So then, brethren, stand firm and hold to the traditions which you were taught by us, either by word of mouth or by letter (2 Thess. 2:15). Guard what has been entrusted to you. Avoid the godless chatter and contradictions of what is falsely called knowledge, for by professing it some have missed the mark as regards faith (1 Tim. 6:21-22).

Thursday, May 5, 2016

Anglican-Catholic dialogue (ARCIC) 2016... babble, burble, banter... .

Babble, burble, banter, bicker bicker bicker
Brouhaha, balderdash, ballyhoo — It's only talk.
—lyrics from Elephant Talk by King Crimson

It's tea and crumpets time again. Catholics and Anglicans are sitting down to chat about how little much we have in common.
Anglican-Catholic dialogue coming to Toronto 
When Episcopalians, the American branch of the Anglican Communion, ordained an openly gay bishop living with his partner, Pope John Paul II shut down the dialogue in 2003. Ordination of women, particularly as bishops, prompted Cardinal Walter Kasper (What a difference a decade makes, eh?) to (rightly) accuse (with our Eastern Orthodox brethren, one might add) the Anglicans of forsaking apostolic tradition. Then the move by Pope Benedict XVI to create a means for entire Anglican congregations to be received into the Catholic Church while retaining elements of Anglican liturgy (... which those Anglicans seeking communion with the Catholic Church had initiated and requested the Holy Father to do!) gave offence to many Anglicans. (In the words of a quote on a fridge magnet a friend recently gave me: "Just because you're offended doesn't mean you're right.")

“They certainly are stumbling blocks,” Bishop Linda Nicholls, Anglican co-chair of the Anglican Roman Catholic Dialogue of Canada, told The Catholic Register. “They’re not going away. They’re going to continue to be there for us.” (By "continue" does she mean that Anglicans will persist in their deviations from Apostolic Tradition? Obstinacy: Unreasonable stubbornness in persisting in one's own opinion and mode of action, tenaciously insistent upon doing one's own way. It often shuts the mind to known truth and creates contempt by militating against divine authority. By closing the heart to promptings of grace and possible repentance, it may lead to grievous malice and flagrant error. (Etym. Latin obstinatus, from ob-, against + stare, to stand: obstinare, to set one's mind firmly on.)—Catholic Dictionary.)
But Nicholls argues that the Anglican Communion’s internal struggles over just how gays are welcomed and recognized in the church and over the equality of women before all the sacraments, including ordination, has only strengthened the case for dialogue. (Two words: Anglican Ordinariate. Dear Tradition-loving Anglican brothers and sisters, the Ordinariate awaits!)
“One of the things we’ve certainly learned in my own church is, we’ve learned how to have better conversations when we’re in conflict on deeply painful issues,” she said. “We’ve learned how to sit down together and listen in ways we didn’t seem to know how to do before.

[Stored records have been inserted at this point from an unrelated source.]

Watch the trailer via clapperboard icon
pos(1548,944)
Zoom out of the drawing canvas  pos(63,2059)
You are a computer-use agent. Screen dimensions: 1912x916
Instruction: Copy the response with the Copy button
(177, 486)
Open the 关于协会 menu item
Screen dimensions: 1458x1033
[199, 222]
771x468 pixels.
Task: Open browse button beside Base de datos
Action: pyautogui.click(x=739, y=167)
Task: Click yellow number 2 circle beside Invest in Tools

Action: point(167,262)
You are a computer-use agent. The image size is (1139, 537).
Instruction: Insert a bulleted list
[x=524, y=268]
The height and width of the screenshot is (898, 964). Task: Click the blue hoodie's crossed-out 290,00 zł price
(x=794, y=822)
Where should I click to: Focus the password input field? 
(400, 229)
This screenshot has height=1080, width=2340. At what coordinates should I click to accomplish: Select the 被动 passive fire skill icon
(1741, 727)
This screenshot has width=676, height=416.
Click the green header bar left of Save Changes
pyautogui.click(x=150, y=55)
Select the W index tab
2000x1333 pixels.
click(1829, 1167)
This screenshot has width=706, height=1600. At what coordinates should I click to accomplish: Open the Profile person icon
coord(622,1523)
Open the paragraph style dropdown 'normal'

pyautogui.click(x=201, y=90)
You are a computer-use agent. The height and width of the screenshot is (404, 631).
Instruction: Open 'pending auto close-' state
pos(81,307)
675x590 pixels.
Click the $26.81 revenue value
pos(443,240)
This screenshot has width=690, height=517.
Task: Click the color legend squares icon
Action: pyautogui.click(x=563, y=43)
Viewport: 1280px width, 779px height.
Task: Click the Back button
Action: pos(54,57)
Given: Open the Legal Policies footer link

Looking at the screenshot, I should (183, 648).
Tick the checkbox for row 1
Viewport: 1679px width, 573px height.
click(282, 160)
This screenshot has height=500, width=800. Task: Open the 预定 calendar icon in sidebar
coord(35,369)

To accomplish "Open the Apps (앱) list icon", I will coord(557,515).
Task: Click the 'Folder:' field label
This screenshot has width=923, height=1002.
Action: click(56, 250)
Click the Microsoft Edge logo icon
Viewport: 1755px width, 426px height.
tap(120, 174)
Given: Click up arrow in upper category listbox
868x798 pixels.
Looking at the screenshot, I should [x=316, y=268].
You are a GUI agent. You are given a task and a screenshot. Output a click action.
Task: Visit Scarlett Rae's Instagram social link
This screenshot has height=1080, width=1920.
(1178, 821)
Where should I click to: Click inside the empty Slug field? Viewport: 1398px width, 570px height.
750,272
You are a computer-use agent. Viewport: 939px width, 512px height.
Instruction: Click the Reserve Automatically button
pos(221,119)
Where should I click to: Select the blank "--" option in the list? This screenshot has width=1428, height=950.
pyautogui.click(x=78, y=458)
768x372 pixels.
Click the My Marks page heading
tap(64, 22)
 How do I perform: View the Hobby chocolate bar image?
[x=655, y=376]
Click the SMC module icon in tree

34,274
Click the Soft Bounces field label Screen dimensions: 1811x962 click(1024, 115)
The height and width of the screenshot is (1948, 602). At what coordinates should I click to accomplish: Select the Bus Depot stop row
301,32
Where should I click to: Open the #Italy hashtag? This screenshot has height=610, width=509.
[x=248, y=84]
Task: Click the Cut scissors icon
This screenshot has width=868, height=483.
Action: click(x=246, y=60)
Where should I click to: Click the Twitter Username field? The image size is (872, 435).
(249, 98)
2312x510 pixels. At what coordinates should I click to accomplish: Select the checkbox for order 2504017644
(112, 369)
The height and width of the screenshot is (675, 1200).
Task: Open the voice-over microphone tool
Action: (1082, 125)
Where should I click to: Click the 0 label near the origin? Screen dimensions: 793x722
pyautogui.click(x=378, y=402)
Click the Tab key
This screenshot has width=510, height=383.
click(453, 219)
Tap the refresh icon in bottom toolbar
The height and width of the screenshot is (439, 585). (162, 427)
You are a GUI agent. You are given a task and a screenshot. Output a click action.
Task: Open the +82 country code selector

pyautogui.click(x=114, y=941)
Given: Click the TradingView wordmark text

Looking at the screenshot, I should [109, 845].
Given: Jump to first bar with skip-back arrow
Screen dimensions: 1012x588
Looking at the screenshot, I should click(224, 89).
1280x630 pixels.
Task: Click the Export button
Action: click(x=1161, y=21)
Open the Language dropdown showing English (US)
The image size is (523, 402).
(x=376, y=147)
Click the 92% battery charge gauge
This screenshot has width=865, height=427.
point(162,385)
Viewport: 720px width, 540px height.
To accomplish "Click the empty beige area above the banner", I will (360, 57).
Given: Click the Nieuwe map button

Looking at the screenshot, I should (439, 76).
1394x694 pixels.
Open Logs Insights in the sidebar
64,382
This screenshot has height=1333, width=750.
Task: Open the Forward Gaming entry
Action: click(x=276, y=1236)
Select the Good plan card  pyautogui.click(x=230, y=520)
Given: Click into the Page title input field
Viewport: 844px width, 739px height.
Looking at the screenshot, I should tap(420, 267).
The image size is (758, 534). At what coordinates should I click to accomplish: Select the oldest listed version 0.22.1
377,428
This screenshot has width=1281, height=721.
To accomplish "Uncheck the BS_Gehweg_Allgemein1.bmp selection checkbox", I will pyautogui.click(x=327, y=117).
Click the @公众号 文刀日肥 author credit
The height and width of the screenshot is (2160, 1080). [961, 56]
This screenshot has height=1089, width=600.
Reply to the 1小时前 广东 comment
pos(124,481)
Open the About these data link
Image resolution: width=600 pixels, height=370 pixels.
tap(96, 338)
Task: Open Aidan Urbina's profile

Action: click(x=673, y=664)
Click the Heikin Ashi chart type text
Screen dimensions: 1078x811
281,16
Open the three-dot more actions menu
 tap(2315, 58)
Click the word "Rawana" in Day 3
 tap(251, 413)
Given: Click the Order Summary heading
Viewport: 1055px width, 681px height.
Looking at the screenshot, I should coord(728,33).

And that’s not a bad thing.” (Conversation = 'We were right to capitulate and embrace the zeitgeist... and so should you.')
The challenge before ARCIC is to find ways to make its excellent theology available, understandable and acceptable to ordinary Christians, said Archdiocese of Toronto Ecumenical and Interfaith Affairs director Fr. Damian MacPherson. (Is there a hint of condescension here—"The challenge before ARCIC is to find ways to dumb down its supercalifragilisticexpialidocious theology enough to make it understandable to low information Christians... ."—?)
“That’s the hope of all the ecumenical world, that the grassroots would shake the foundations,” he said. (The foundations of Reformation Anglicanism are shaky. Just ask the many continuing Anglican groups that have left the ACoC, TEC and CofE. Just ask the Anglicans who have joined the Ordinariate.)
“(The ARCIC documents) certainly speak to the theology-geek world, that’s for sure,” said Nicholls. “The harder question is certainly how do those documents and that ongoing conversation, how do those filter down to the grassroots level… . (Assuming, of course, the documents possess substantial theological merit that make them worthy of consideration. Of course, from this convert's perspective, it would be in Anglicans' best interest to abandon Anglican heresy and embrace Catholic orthodoxy. So, the sooner Catholic teaching finds a hearing among the Anglican masses the sooner souls will be rescued from heresy. Triumphalistic? Only if one is offended by Truth.) These documents will only exist in the theological-geek world unless we can find ways to put them into practice in working together.” (Judging from the preliminary statements, perhaps we can save the ARCIC-ers a bit of time and effort by summarizing the anticipated encounter as follows: Let's just agree to disagree, shall we?)
If the grassroots haven’t been brandishing their copies of The Gift of Authority in the pews, there have been signs of almost accidental hope at the top end of the hierarchy. As Pope Francis has urged a rediscovery of synods and open, frank talk among bishops, Anglicans have been able to see something in Catholics that reflects their understanding of Christian tradition. (Yeah, um... synods. They really have worked in Anglican circles, eh? Nothing like voting out Apostolic doctrine and calling oneself the better christian for so doing, eh?)
Whatever the stumbling blocks, Anglican-Catholic dialogue in itself is a major development in Church history, said Adriana Bara, executive director of Montreal’s Canadian Centre for Ecumenism. (But,... is it a useful development or merely a distraction from conversion to the Truth as taught by the Spirit-protected Magisterium of the Church founded by Jesus Christ on the Apostle Peter, i.e., the Catholic Church?)
“Discussion between different Christian groups is very important for Christian unity, and Christian unity is the desire of our Lord Jesus Christ,” Bara said. (Unity in the truth, sure.)
There is only one good reason for dialogue and that is to discern the Truth as taught by our Lord and Saviour Jesus Christ, and embrace that Truth with absolute conviction in the grace of God which allows us to be perfectly configured to the Truth. Dialogue can never be about surrendering the Truth of the Gospel to the fiction of contemporary social "norms".
For you are all children of light and children of the day; we are not of the night or of darkness.—1 Thessalonians 5:5
Pray that our Catholic representatives hold fast to the Apostolic Tradition and admit no compromise.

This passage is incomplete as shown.